§ TO DO: Reproduce the lines below from the one that contains "You are a computer-use agent. The image" through the end, inclusive, and add nothing.

§ INFORMATION:
>>>

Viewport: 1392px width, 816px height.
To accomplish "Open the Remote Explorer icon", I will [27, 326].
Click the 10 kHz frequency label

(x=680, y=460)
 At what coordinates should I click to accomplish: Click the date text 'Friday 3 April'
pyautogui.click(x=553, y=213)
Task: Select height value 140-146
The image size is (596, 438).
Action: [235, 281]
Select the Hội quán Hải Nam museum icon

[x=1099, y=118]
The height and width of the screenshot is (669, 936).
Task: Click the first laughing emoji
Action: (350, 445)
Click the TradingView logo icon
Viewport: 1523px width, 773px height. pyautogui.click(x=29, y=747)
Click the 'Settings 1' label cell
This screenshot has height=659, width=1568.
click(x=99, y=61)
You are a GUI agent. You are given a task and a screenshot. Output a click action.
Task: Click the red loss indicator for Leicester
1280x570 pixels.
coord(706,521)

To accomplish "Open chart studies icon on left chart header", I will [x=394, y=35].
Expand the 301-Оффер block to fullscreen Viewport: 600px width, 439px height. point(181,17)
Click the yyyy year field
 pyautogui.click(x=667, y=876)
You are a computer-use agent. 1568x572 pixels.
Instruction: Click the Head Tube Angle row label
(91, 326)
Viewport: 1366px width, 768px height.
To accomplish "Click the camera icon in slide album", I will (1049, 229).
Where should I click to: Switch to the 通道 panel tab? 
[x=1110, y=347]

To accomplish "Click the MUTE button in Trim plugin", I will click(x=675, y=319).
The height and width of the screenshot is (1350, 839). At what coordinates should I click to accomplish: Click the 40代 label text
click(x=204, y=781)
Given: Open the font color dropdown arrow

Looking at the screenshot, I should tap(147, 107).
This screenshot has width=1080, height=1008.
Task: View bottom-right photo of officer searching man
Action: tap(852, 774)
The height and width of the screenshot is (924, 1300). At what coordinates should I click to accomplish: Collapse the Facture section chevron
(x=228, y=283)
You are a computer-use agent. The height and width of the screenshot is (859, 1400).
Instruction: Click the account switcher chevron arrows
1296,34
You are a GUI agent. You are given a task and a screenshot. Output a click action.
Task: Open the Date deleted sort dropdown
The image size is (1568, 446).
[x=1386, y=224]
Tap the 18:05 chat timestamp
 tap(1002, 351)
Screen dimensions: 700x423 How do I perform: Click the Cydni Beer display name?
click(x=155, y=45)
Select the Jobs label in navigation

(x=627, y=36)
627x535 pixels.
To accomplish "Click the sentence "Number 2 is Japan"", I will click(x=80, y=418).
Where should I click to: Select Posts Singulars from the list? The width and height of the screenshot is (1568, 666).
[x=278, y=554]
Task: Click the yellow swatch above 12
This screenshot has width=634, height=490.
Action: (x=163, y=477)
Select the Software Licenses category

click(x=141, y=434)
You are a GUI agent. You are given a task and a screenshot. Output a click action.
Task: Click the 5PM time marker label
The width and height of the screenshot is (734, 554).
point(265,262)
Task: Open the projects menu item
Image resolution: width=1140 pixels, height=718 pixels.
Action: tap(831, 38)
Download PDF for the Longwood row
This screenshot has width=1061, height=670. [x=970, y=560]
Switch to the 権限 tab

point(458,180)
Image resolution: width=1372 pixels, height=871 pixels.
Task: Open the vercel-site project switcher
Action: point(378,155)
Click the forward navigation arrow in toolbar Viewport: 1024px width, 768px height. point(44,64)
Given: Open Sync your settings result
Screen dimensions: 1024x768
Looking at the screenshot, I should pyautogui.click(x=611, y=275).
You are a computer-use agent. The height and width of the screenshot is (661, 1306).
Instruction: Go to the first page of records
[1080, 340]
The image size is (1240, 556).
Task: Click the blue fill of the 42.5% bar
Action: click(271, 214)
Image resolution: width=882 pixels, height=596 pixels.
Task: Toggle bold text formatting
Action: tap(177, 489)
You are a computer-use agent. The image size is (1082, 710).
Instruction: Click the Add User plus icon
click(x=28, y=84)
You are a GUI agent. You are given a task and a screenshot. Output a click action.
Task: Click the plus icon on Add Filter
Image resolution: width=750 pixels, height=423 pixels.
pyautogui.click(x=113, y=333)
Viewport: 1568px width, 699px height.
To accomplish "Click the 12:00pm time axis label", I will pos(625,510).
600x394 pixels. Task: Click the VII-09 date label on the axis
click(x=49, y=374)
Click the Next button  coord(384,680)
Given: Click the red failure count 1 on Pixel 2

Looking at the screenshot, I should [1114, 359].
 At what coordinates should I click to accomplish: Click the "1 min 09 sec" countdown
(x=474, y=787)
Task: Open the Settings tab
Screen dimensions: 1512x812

<<<

§ RESULT:
You are a computer-use agent. The image size is (1082, 710).
Instruction: Click the Add User plus icon
click(x=28, y=84)
You are a GUI agent. You are given a task and a screenshot. Output a click action.
Task: Click the plus icon on Add Filter
Image resolution: width=750 pixels, height=423 pixels.
pyautogui.click(x=113, y=333)
Viewport: 1568px width, 699px height.
To accomplish "Click the 12:00pm time axis label", I will pos(625,510).
600x394 pixels. Task: Click the VII-09 date label on the axis
click(x=49, y=374)
Click the Next button  coord(384,680)
Given: Click the red failure count 1 on Pixel 2

Looking at the screenshot, I should [1114, 359].
 At what coordinates should I click to accomplish: Click the "1 min 09 sec" countdown
(x=474, y=787)
Task: Open the Settings tab
Screen dimensions: 1512x812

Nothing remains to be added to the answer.